Pour la visualiser, grâce à notre expertise en biologie moléculaire et en génétique, nous avons exprimé Hef fusionnée à une protéine qui possède l’exceptionnelle propriété d’être intrinsèquement fluorescente, appelée protéine verte fluorescente (GFP). Nous avons pu observer que Hef forme des foyers de fluorescence dans les cellules, dont le nombre augmente considérablement lorsque l’on inhibe la synthèse de l’ADN par l’ajout d’une drogue, provoquant un stress réplicatif.
L’ensemble de nos résultats a permis de montrer que Hef est recrutée aux sites d’arrêt de la réplication, validant le modèle proposé lors de l’étude génétique 3, 4.
Comprendre le dynamisme et l’arrêt de réplication de l’ADN
Pour mieux appréhender la dynamique de réplication au sein d’Haloferax volcanii, et notamment comprendre comment est orchestré le rôle de Hef lors des arrêts de réplication, nous nous intéressons également aux protéines du réplisome, complexe protéique coordonnant les différentes activités enzymatiques nécessaires à la synthèse de l’ADN.
Dans le but d’étudier la dynamique de la réplication au sein des cellules vivantes, nous avons fusionné RPA2, protéine de fixation à l’ADN simple brin, à la GFP. RPA2 présente une localisation très dynamique, et reflète des foyers de réplication actifs en conditions normales, des foyers où la réplication est arrêtée en réponse à un stress réplicatif (comme c’est le cas pour Hef) et des foyers de réparation de l’ADN en réponse à des dommages de l’ADN.
La résolution de ces derniers a nécessité l’utilisation d’une technique de microscopie de superrésolution par illumination structurée, grâce à l’acquisition de cet équipement par la plateforme d’imagerie morphoscope développée au laboratoire dans le cadre des équipements d’excellence financés par les investissements d’avenir du ministère de l’Enseignement supérieur, de la Recherche et de l’Innovation.
Des belles perspectives de recherche
Cette recherche interdisciplinaire nous a permis de montrer que Hef a effectivement un rôle très important dans le redémarrage des fourches de réplication, et de développer des outils puissants qui nous ouvrent de larges perspectives pour comprendre les bases moléculaires de la stabilité du génome chez les archées.
BIBLIOGRAPHIE
- “Phylogenetic structure of the prokaryotic domain : the primary kingdoms”. Proc Natl Acad Sci USA vol.74 (11): 5088–5090.
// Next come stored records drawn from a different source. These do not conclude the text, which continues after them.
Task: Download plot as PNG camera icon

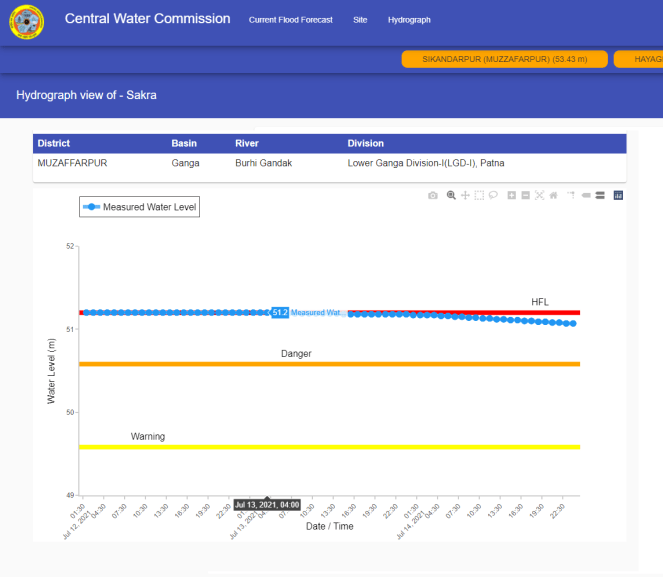Action: point(433,196)
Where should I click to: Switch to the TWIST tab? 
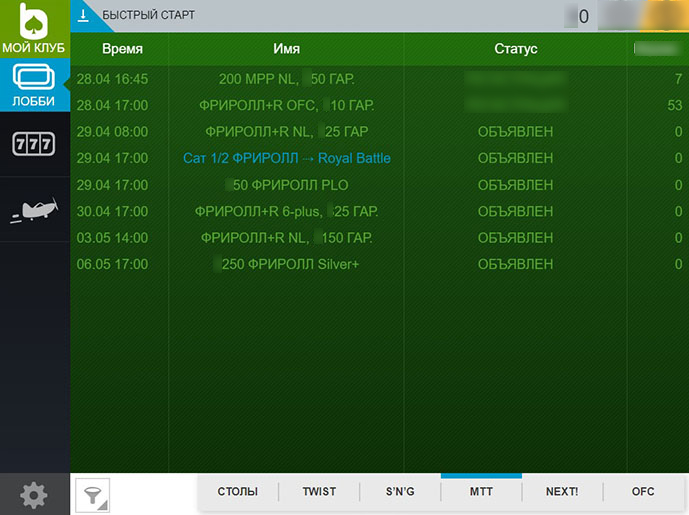point(319,492)
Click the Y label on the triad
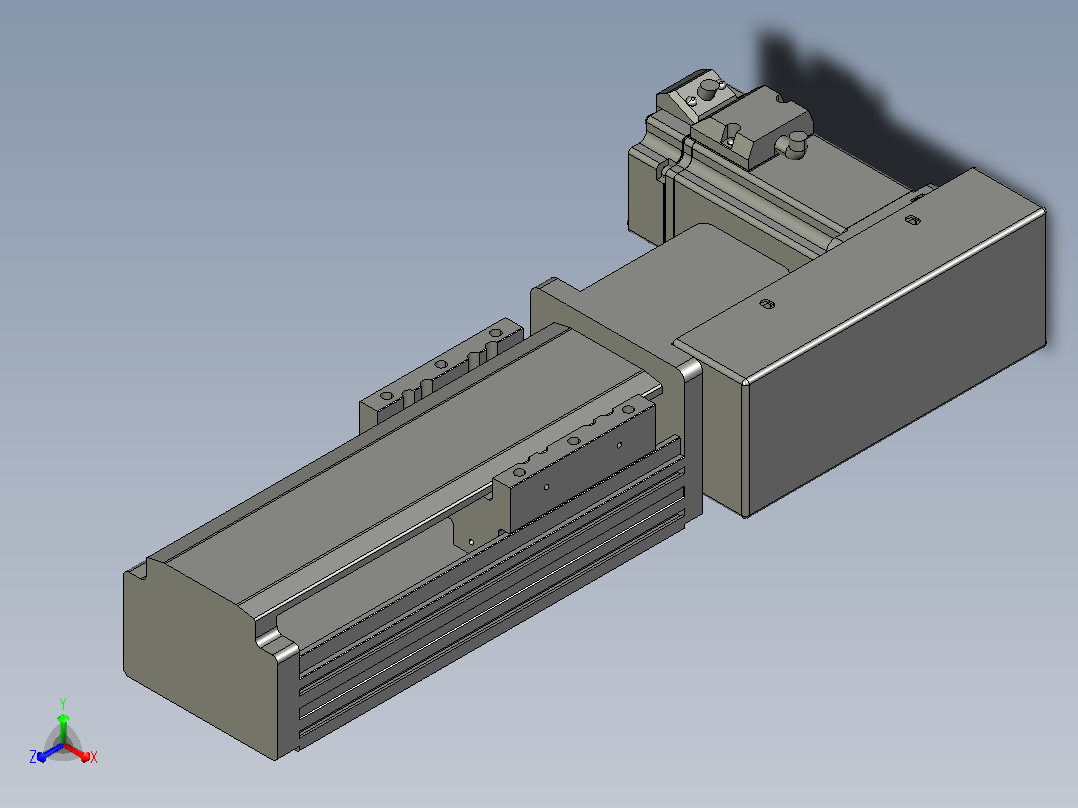Screen dimensions: 1078x808 click(63, 704)
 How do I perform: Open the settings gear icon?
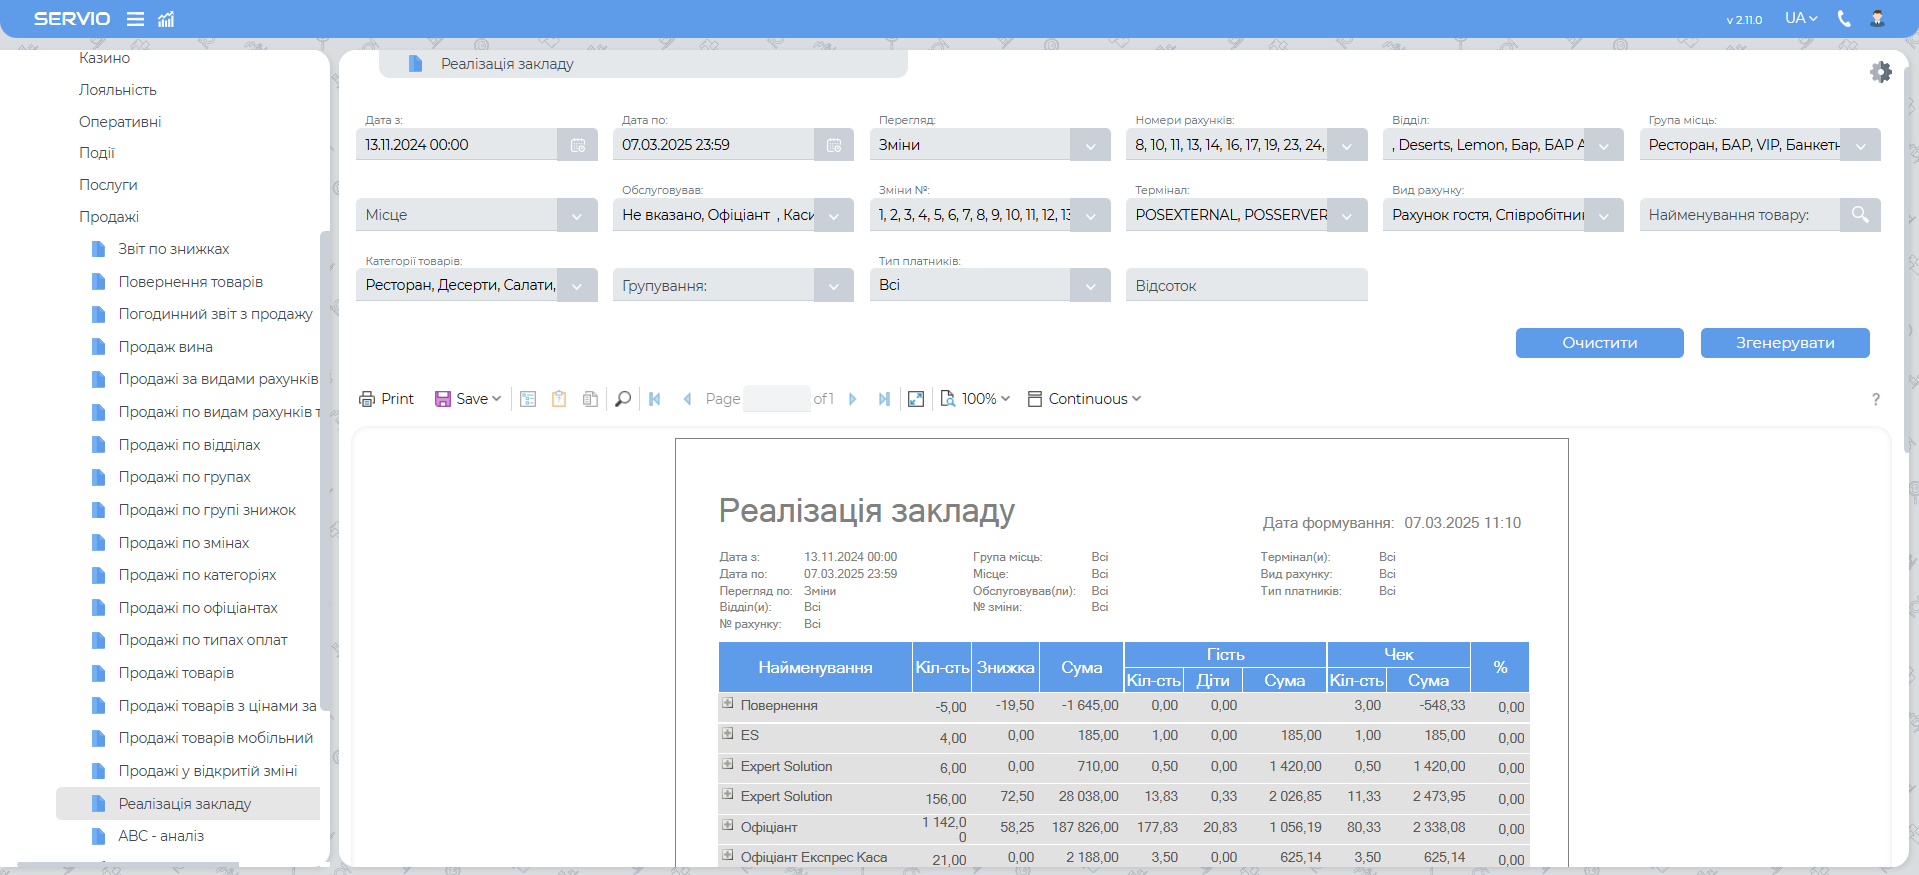point(1880,72)
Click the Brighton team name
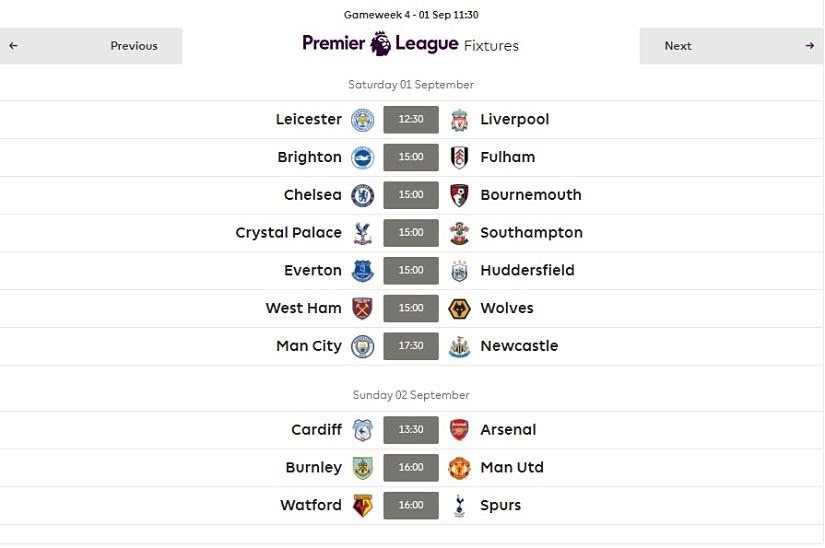Viewport: 825px width, 548px height. click(309, 157)

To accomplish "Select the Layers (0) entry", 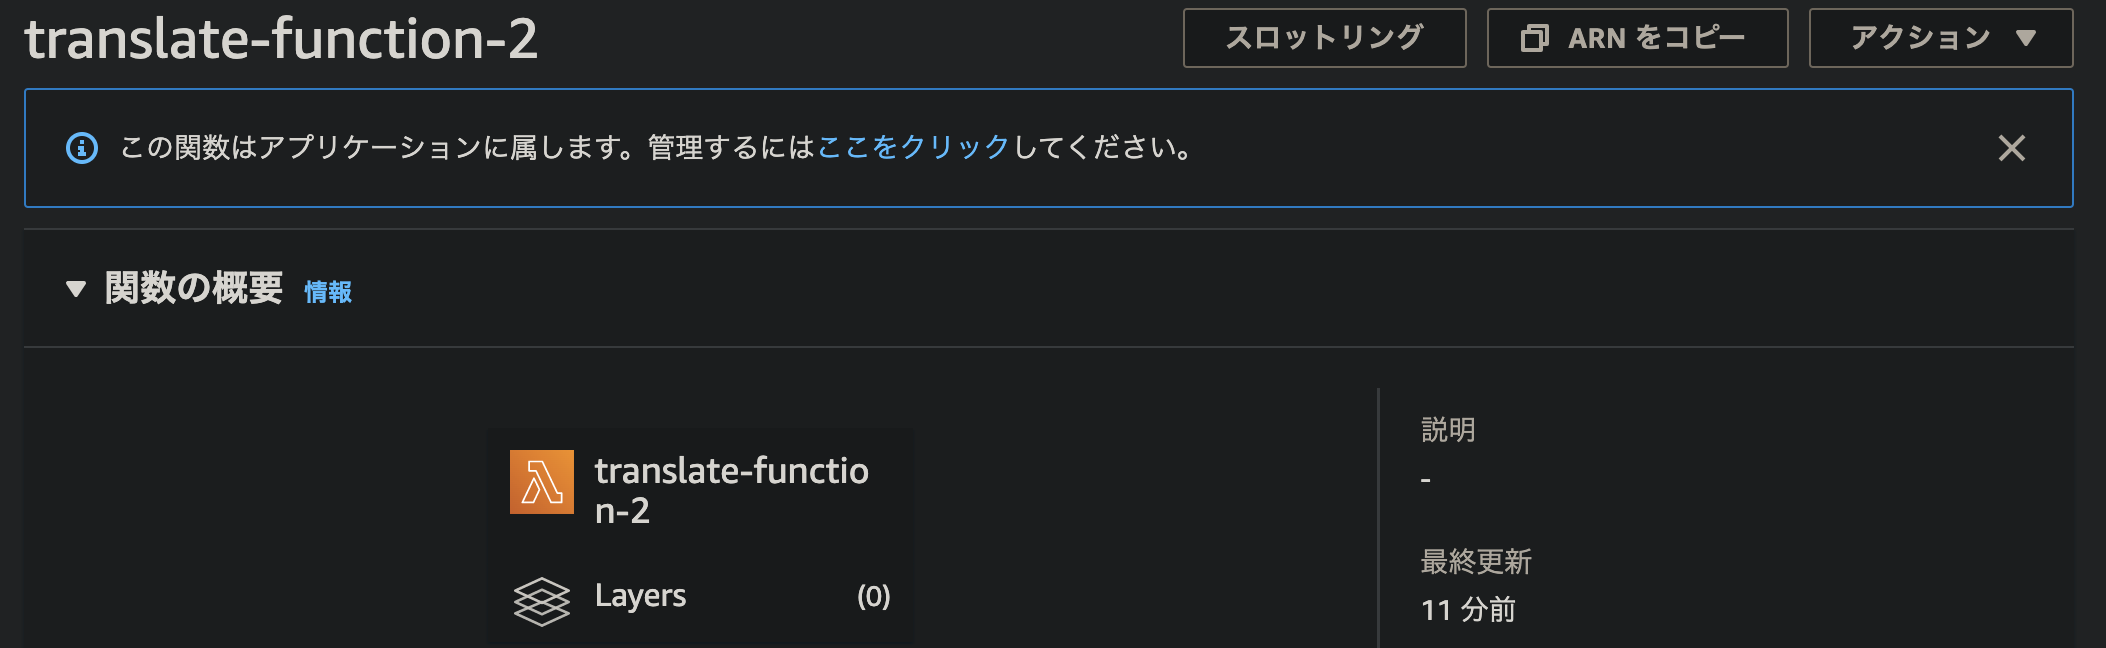I will click(700, 597).
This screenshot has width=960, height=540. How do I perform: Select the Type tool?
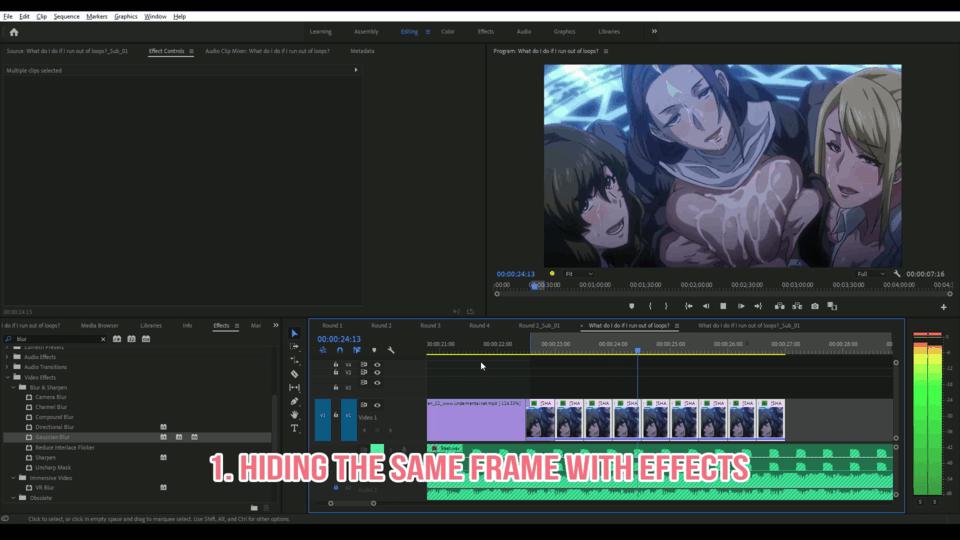click(x=294, y=428)
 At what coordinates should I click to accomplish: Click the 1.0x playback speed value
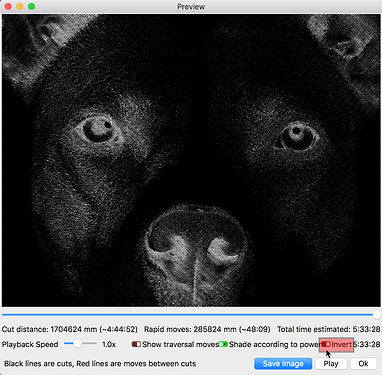[x=109, y=344]
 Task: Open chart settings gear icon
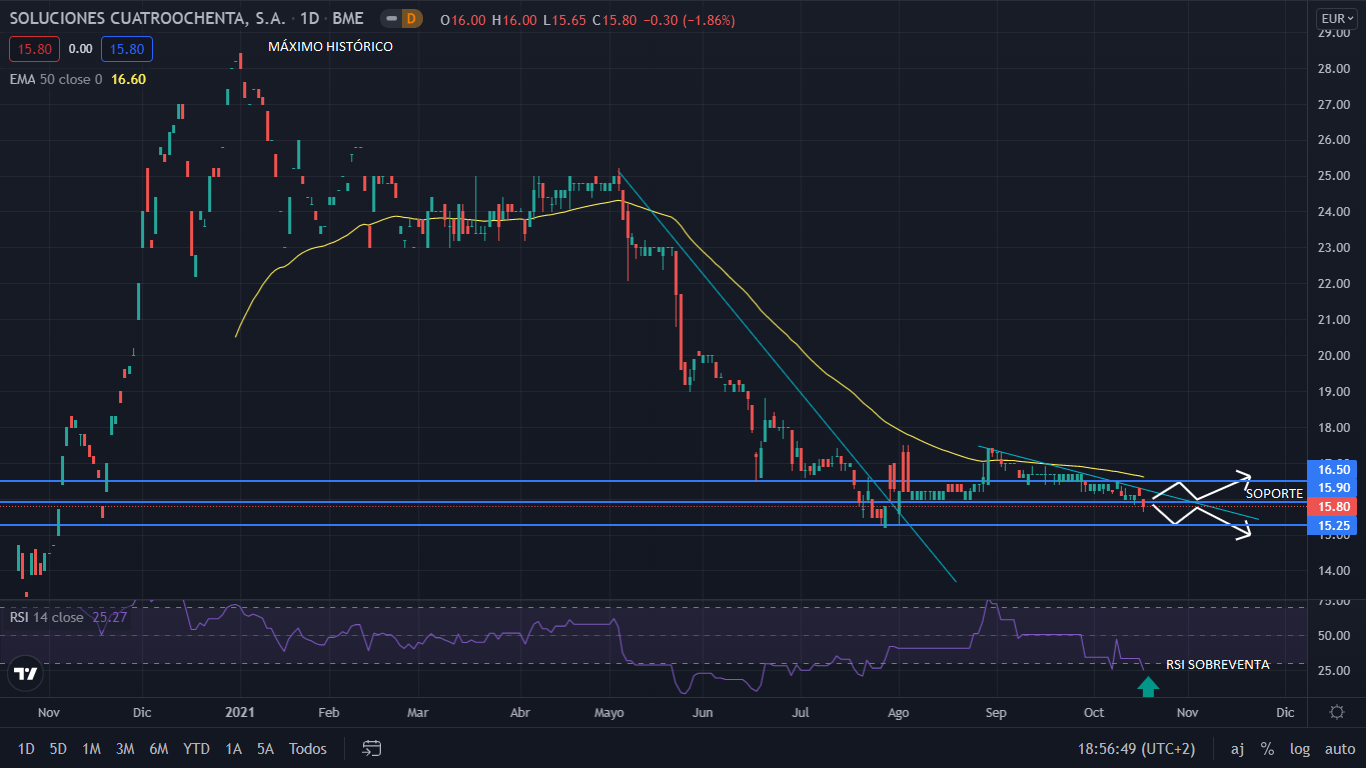point(1337,712)
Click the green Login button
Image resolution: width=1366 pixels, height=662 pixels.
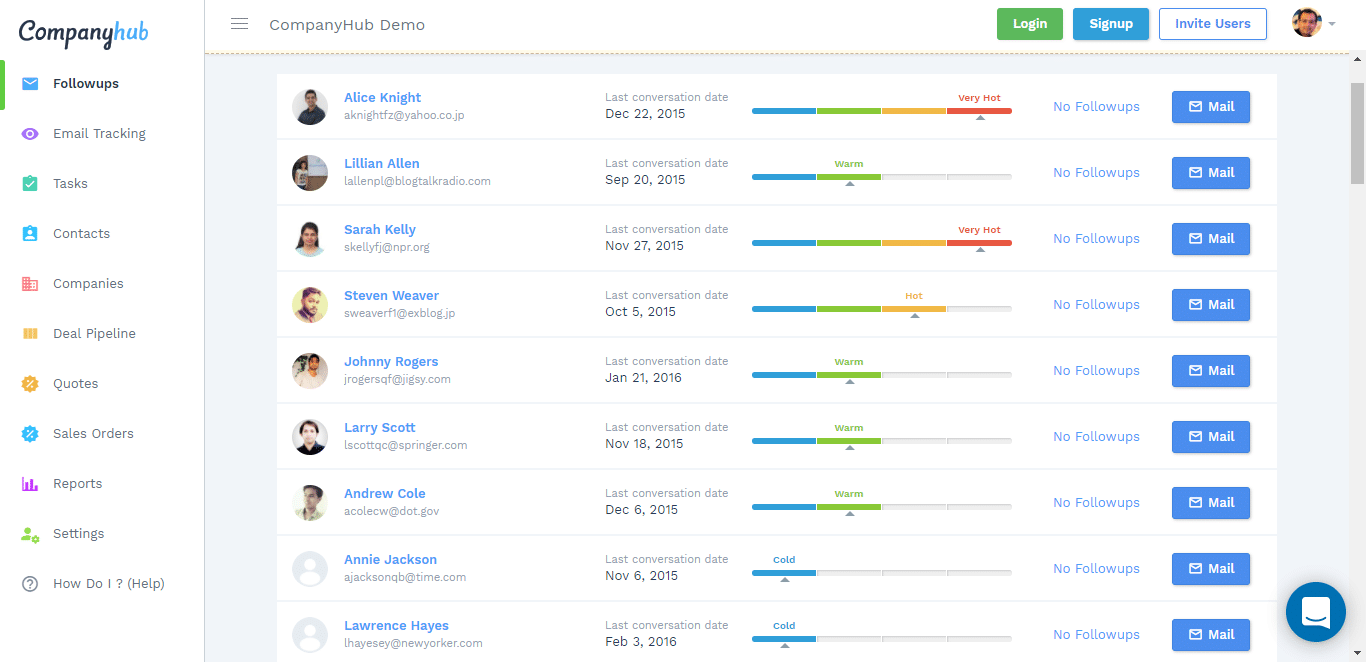1029,24
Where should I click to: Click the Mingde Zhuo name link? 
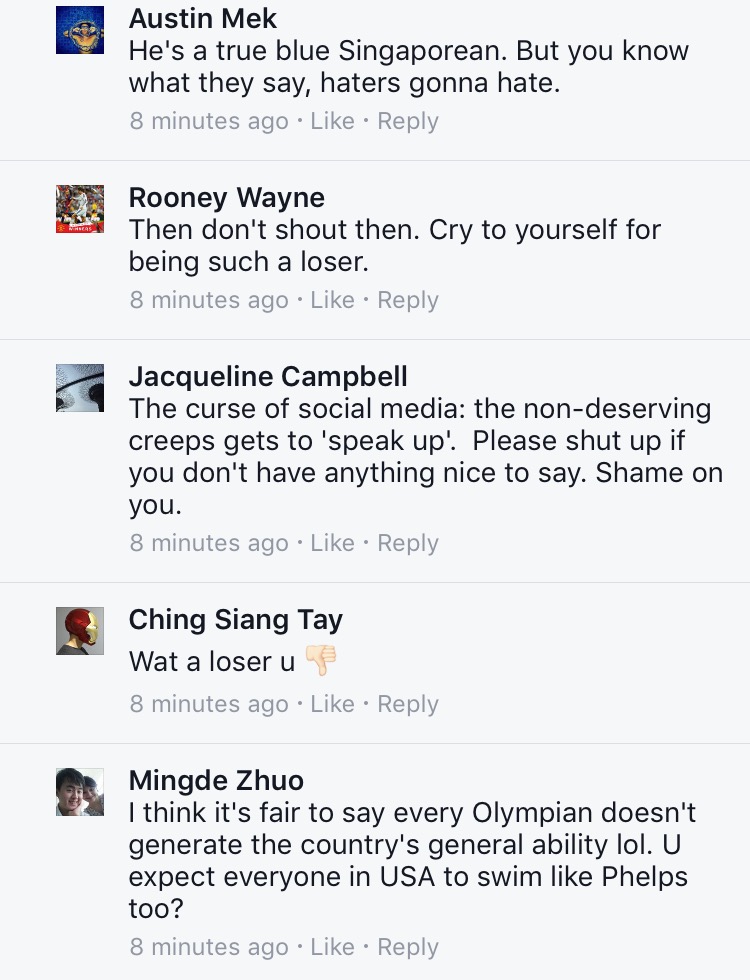(x=216, y=780)
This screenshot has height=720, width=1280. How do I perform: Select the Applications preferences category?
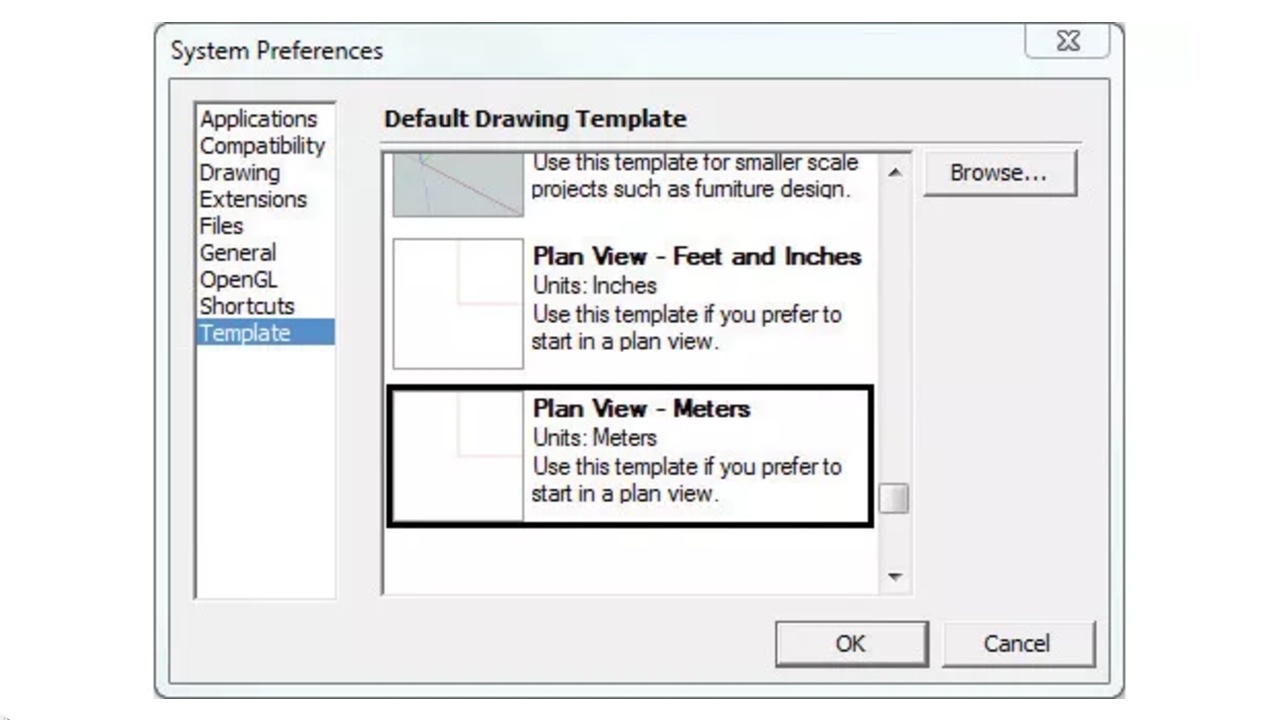(x=259, y=119)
- Lestini, R., Laptenok, S.P., Kuhn, J., Hink, M.A., Schanne- Klein, M.C., Liebl, U. and Myllykallio, H. (2013) “Intracellular dynamics of archaeal FANCM homologue Hef in response to halted DNA replication”. Nucleic Acids Res, 41, 10358–10370.
- Lestini, R., Duan, Z. and Allers, T. (2010) “The archaeal Xpf/Mus81/FANCM homolog Hef and the Holliday junction resolvase Hjc define alternative pathways that are essential for cell viability in Haloferax volcanii”. DNA Repair (Amst), 9, 994‑1002.
- Lestini, R., Delpech, F. and Myllykallio, H. (2015) “DNA replication restart and cellular dynamics of Hef helicase/ nuclease protein in Haloferax volcanii”. Biochimie, vol. 118, 254–263.
En illustration : Colonies d’Haloferax volcanii sur boîte de Petri. Les membranes de ces cellules sont riches en pigments rouges qui les protègent du rayonnement UV et sont responsables de la couleur rouge des lacs salés.